Negara ikut membiayai parpol karena diharapkan parpol adalah institusi politik yang ditugaskan mempersiapkan calon-calon pemimpin.
Lantas apa maknanya bagi publik jika ternyata calon yang diusung pada Pilpres 2024 bukanlah kader parpol.
Apa pertanggungjawaban parpol terhadap anggaran negara yang dihibahkan ke masing-masing parpol agar parpol dapat melahirkan calon-calon pemimpin murni hasil pembinaan dan didikan parpol.
Bukankah cara-cara ini bentuk pengkhianatan parpol atas fasilitas negara yang bersumber dari pajak rakyat?
Lantas apa yang mendasari parpol tidak bisa mengusung kadernya sebagai capres pada pemilu 2024?
Pertama, hasil pemilu 2019 akan menjadi syarat bagi parpol untuk bisa mengusung capres pada pemilu 2024.
Hanya parpol yang memiliki kursi sebanyak 20 persen di DPR yang berhak mengusung capres.
Parpol yang tidak memenuhi ketentuan itu dimungkinkan bergabung dengan parpol lain.
Meski kalah dalam perolehan suara ataupun kursi pada pemilu, namun UU Pemilu tetap mempersilahkan parpol mengusung capres.
Ketentuan inilah yang membuat parpol harus melakukan sharing power satu sama lain.
Kedua, sebagian besar parpol belum memiliki kelembagaan yang baik sehingga belum banyak parpol memproduksi kader-kader terbaik untuk bisa menjadi calon pemimpin.
Kalaupun ada yang terpilih karena berhasil memanipulasi, biasanya berurusan dengan KPK karena korupsi.
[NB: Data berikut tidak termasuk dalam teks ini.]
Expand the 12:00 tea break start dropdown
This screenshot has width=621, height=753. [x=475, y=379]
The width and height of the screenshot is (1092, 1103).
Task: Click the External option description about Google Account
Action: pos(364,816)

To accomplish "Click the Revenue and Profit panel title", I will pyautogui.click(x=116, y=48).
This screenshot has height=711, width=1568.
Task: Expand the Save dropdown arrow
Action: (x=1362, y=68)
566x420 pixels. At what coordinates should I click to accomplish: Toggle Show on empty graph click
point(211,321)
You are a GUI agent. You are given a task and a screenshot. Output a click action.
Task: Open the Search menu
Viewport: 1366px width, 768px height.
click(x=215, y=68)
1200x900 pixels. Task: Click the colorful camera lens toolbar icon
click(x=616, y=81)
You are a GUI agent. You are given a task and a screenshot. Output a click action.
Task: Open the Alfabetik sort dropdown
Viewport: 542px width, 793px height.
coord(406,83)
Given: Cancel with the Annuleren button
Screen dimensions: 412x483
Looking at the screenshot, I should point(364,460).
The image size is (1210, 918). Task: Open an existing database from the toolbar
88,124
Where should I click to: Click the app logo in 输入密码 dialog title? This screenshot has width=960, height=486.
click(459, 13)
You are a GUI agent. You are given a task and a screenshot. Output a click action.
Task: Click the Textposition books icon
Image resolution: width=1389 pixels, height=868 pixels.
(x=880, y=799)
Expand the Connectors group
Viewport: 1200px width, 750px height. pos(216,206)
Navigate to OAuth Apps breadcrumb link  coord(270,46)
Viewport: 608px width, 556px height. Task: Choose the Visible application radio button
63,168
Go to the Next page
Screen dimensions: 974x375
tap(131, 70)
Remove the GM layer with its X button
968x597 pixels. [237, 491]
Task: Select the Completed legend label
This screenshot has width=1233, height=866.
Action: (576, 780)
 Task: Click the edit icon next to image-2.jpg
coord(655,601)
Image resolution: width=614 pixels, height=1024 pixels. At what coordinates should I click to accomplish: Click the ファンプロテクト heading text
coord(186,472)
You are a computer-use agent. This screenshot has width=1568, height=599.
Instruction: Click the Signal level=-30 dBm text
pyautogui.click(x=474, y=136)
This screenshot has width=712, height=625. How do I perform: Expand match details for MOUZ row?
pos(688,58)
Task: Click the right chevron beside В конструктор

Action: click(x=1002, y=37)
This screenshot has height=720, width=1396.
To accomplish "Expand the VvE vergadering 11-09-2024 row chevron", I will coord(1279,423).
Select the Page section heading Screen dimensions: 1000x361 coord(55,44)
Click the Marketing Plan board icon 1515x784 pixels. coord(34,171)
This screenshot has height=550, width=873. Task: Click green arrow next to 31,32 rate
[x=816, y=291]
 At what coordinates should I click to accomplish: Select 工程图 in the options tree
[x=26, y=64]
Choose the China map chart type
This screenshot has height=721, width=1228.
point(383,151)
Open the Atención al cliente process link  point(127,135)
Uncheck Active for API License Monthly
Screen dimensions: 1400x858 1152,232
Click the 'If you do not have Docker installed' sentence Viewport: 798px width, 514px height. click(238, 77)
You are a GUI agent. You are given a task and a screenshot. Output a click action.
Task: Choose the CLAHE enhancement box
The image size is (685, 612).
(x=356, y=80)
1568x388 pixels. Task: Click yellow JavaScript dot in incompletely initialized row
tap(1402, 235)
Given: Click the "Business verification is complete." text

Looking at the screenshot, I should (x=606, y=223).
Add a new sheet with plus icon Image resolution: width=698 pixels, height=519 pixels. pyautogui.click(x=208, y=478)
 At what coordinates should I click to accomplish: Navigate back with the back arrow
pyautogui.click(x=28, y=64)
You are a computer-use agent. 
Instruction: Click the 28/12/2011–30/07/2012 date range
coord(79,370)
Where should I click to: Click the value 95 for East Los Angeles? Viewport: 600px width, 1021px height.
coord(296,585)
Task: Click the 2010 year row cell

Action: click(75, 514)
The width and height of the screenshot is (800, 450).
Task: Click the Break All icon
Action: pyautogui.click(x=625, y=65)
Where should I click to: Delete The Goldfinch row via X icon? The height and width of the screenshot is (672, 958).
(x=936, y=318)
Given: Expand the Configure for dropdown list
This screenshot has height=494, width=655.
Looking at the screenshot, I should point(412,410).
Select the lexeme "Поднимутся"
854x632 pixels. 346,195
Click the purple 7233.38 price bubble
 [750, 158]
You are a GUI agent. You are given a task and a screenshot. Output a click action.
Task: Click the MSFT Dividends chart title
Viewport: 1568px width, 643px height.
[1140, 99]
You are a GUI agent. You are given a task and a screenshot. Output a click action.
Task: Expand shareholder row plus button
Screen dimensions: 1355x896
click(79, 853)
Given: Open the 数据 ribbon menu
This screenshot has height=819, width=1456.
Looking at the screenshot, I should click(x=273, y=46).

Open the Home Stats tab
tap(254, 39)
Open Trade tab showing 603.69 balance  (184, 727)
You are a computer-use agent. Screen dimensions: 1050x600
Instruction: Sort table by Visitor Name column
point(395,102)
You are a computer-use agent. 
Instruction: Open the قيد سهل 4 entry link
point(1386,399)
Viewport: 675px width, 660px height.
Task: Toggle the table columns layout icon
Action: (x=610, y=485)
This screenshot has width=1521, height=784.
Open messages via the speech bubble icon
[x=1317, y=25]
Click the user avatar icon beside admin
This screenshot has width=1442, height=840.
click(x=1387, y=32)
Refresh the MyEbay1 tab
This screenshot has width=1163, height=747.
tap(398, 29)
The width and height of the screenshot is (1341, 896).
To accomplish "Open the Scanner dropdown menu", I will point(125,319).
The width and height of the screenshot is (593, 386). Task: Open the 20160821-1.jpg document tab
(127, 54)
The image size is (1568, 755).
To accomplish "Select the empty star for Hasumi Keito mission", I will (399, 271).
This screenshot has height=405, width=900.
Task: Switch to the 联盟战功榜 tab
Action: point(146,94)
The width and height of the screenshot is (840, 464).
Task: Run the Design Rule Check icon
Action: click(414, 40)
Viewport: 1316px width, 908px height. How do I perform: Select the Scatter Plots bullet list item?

Kebanyakan hanya cari gampang dengan membajak aktor eksternal yang merupakan figur-figur terkenal dan memiliki modal finansial yang kuat untuk dicalonkan
Ketiga ada anggapan bahwa parpol hanya dimanfaatkan oleh elite-elitenya untuk mendapatkan pekerjaan baik di eksekutif maupun legislatif.
Semakin banyak suara pemilih yang dikumpulkan melalui pemilu, maka akan banyak kursi DPR yang akan diperoleh.
Dan jumlah kursi akan menentukan berapa jabatan publik yang akan diraih parpol.
Dengan motif seperti ini maka parpol tidak terbebani apakah calon yang diusung itu merupakan kader parpol atau bukan yang pokok harus menang agar elite-elitenya bisa berbagi posisi-posisi penting di struktur pemerintahan.
Anggaran negara Rp76,6 triliun untuk pembiayaan pemilu 2024 sepertinya rakyat tidak akan mendapatkan keuntungan apa-apa.
Hak publik untuk mendapatkan pelayanan kesehatan, fasilitas, keamanan, dan pendidikan yang lebih optimal diabaikan guna pembiayaan pemilu.
Namun apa jadinya jika pembiayaan pemilu yang begitu mahal hanya untuk memfasilitasi bagi-bagi jabatan di antara para elite-elite politik di negeri ini.